══ Stored rows ══

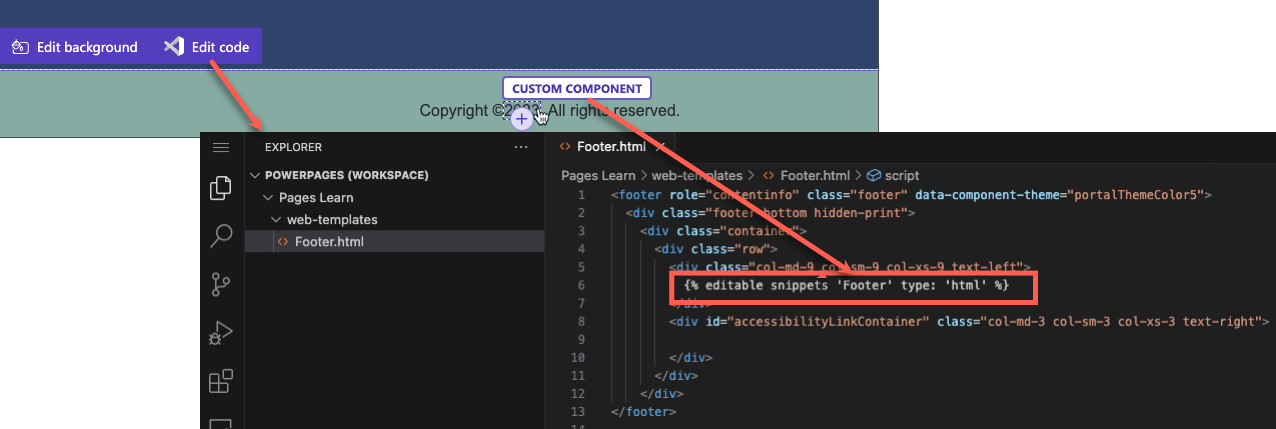
Task: Click the editable snippets code line
Action: (x=847, y=286)
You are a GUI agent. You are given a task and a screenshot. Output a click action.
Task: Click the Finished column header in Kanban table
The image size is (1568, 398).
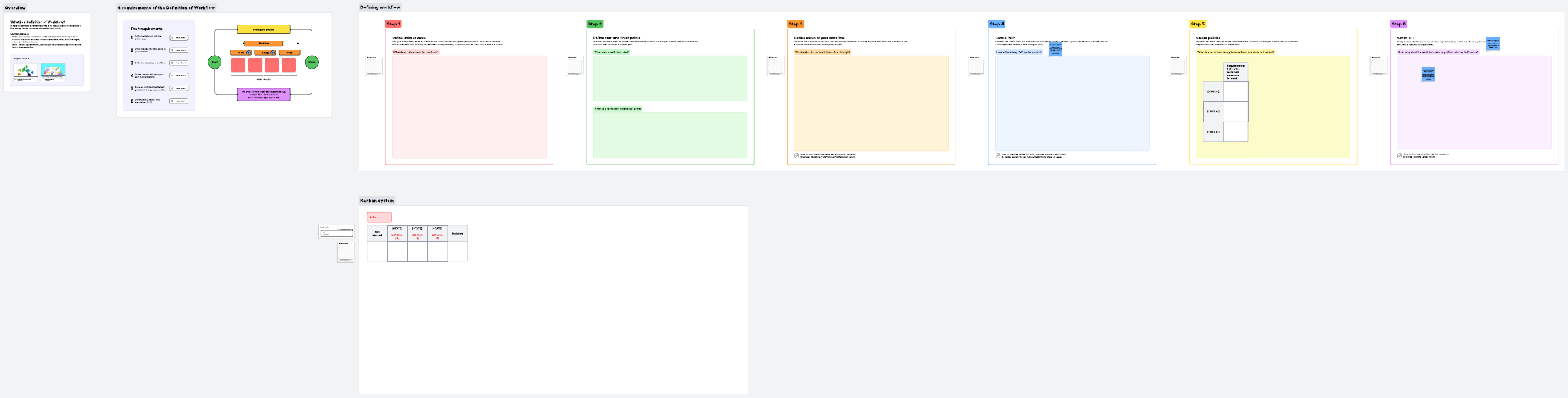(x=457, y=233)
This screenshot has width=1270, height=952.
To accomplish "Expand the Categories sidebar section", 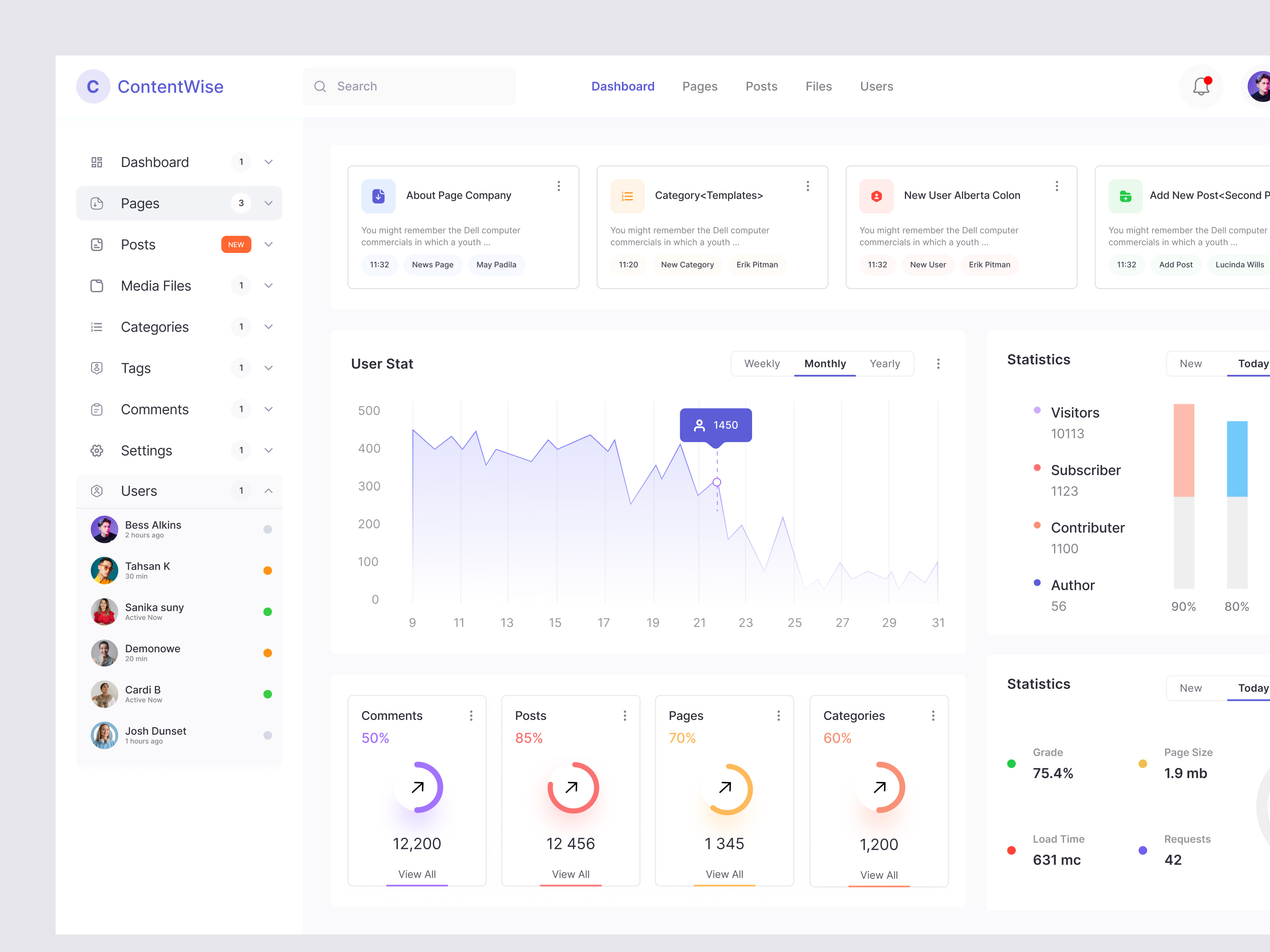I will 268,326.
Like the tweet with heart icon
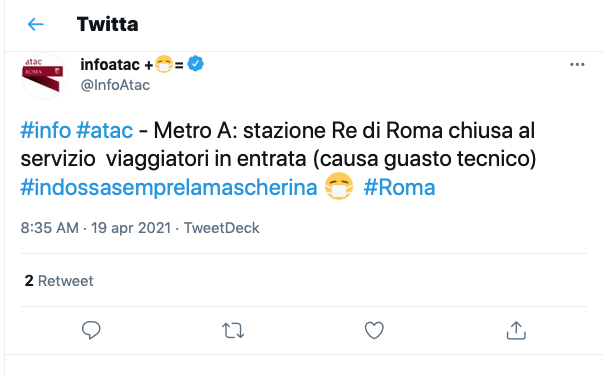This screenshot has height=376, width=603. [x=374, y=330]
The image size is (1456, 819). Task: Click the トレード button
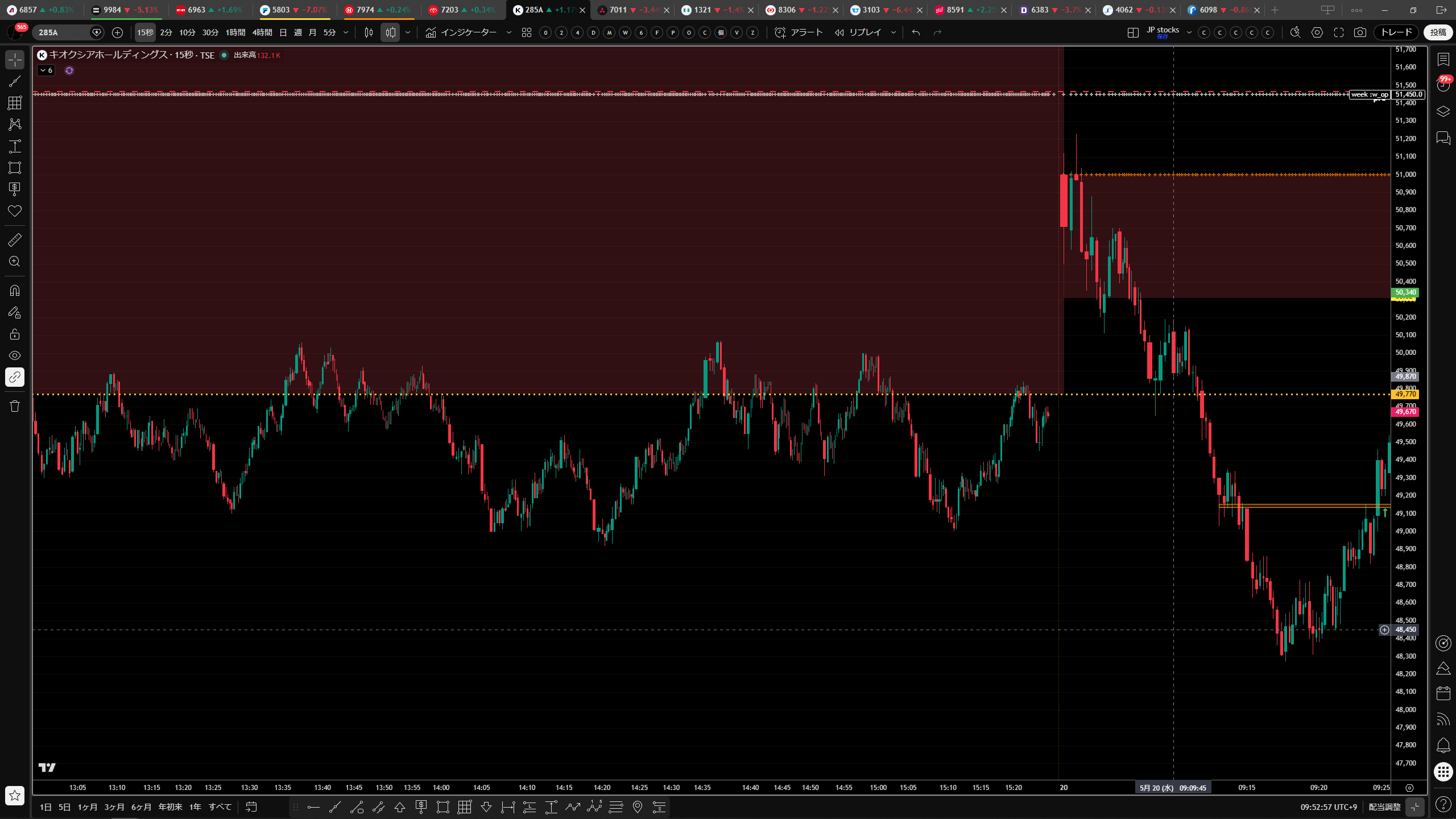[1396, 32]
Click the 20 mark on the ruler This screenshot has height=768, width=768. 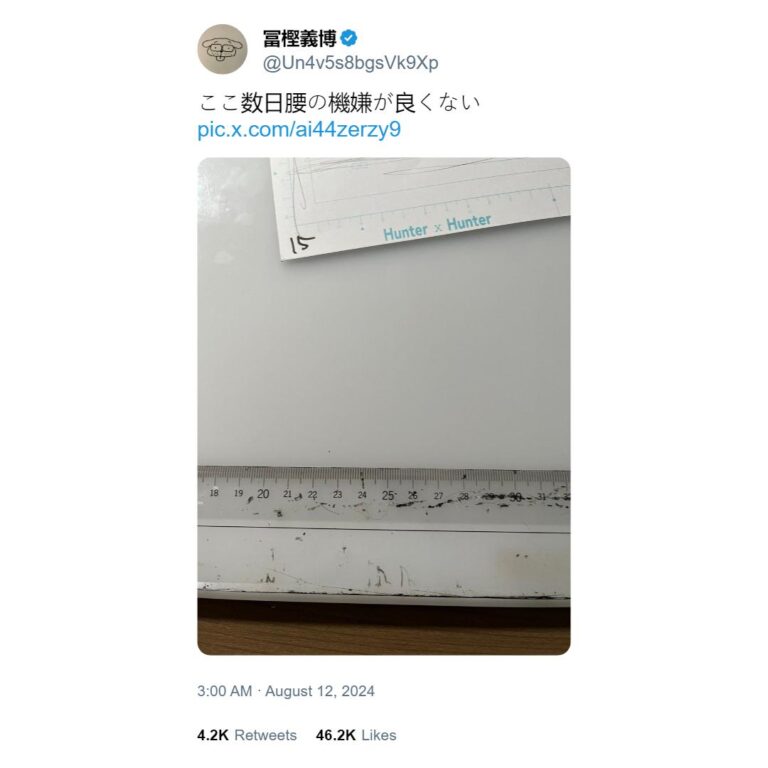[263, 494]
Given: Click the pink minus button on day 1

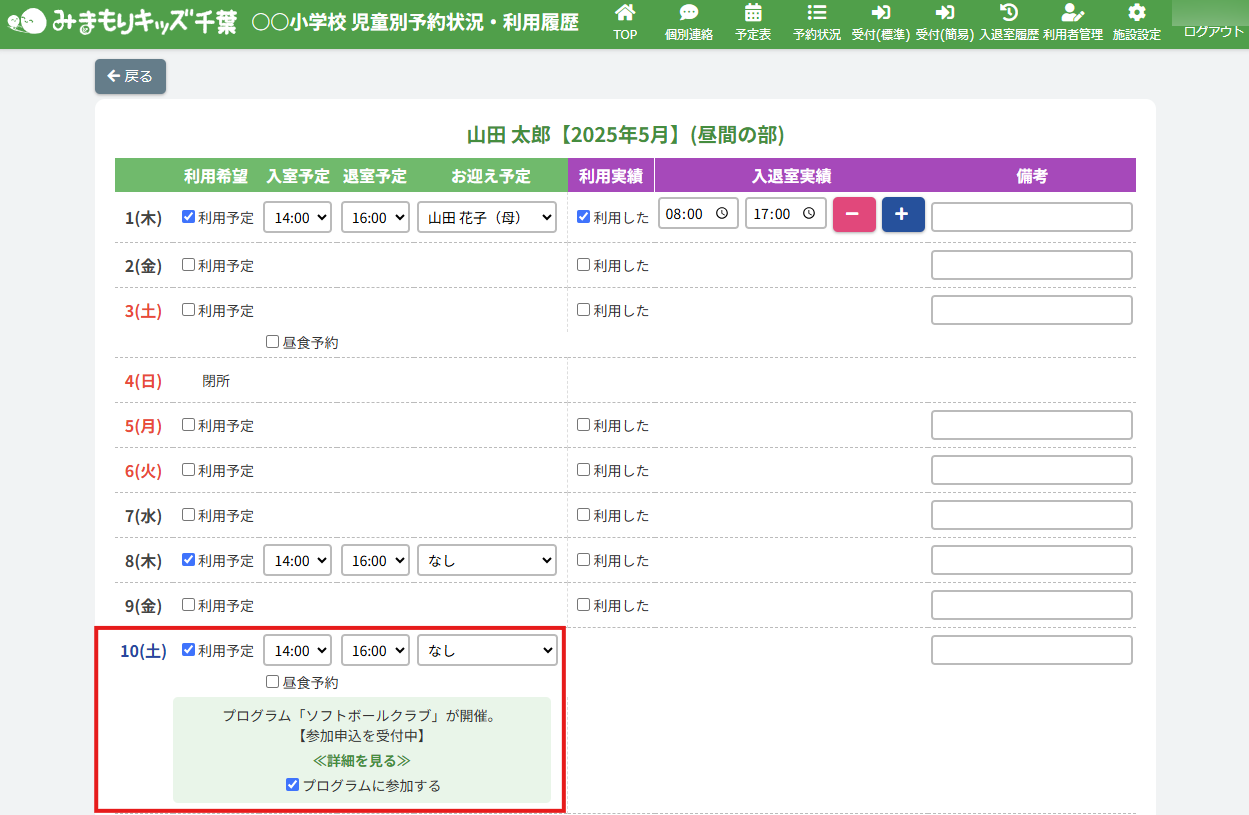Looking at the screenshot, I should pos(854,215).
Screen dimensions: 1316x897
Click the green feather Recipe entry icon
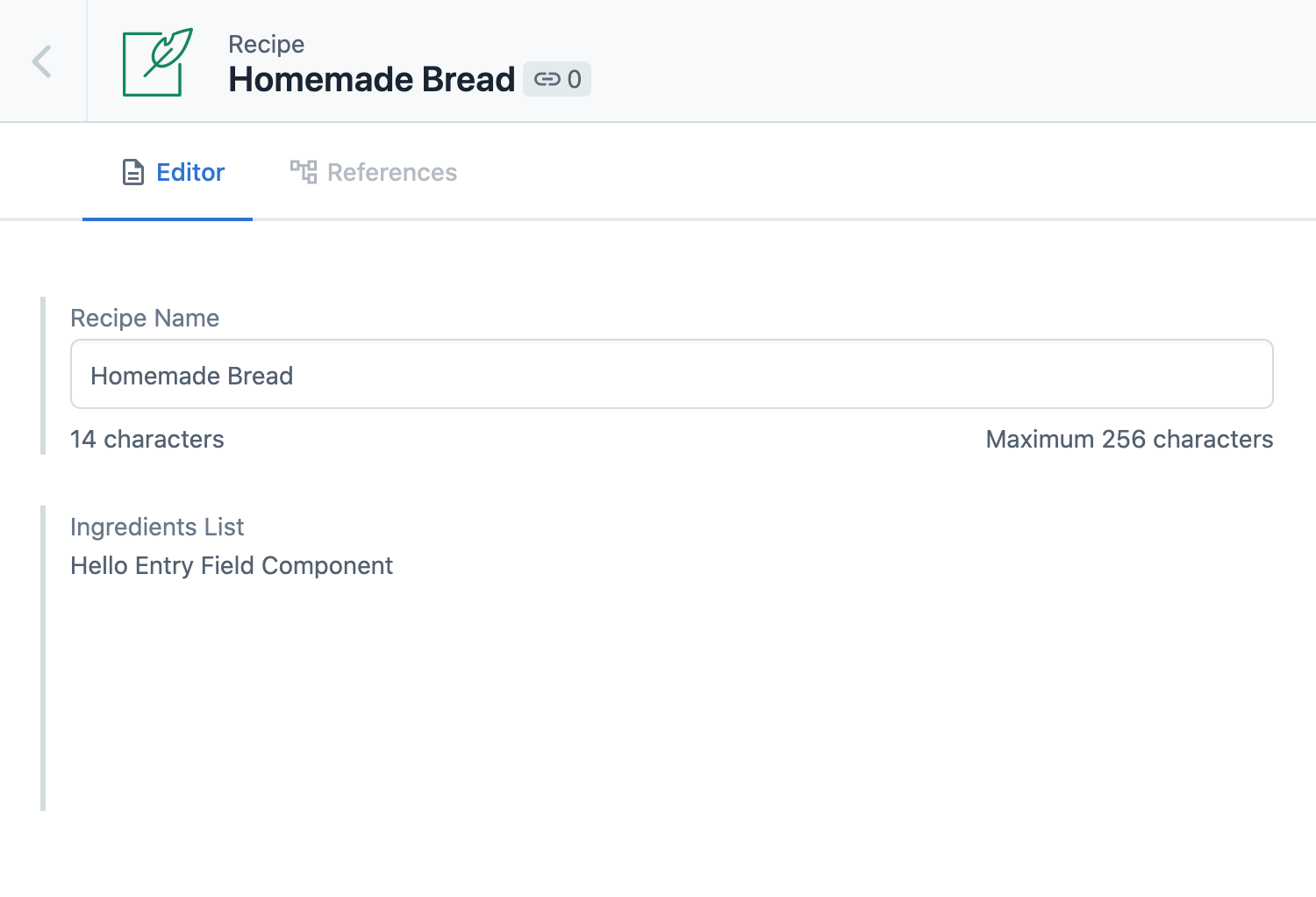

═══

- [Directions for this task] Can you gather every line of the data above that contains the string "size"? Case counts.

- [Exercise output]
The image size is (1568, 398).
The image size is (1456, 819). Task: Click the トレード button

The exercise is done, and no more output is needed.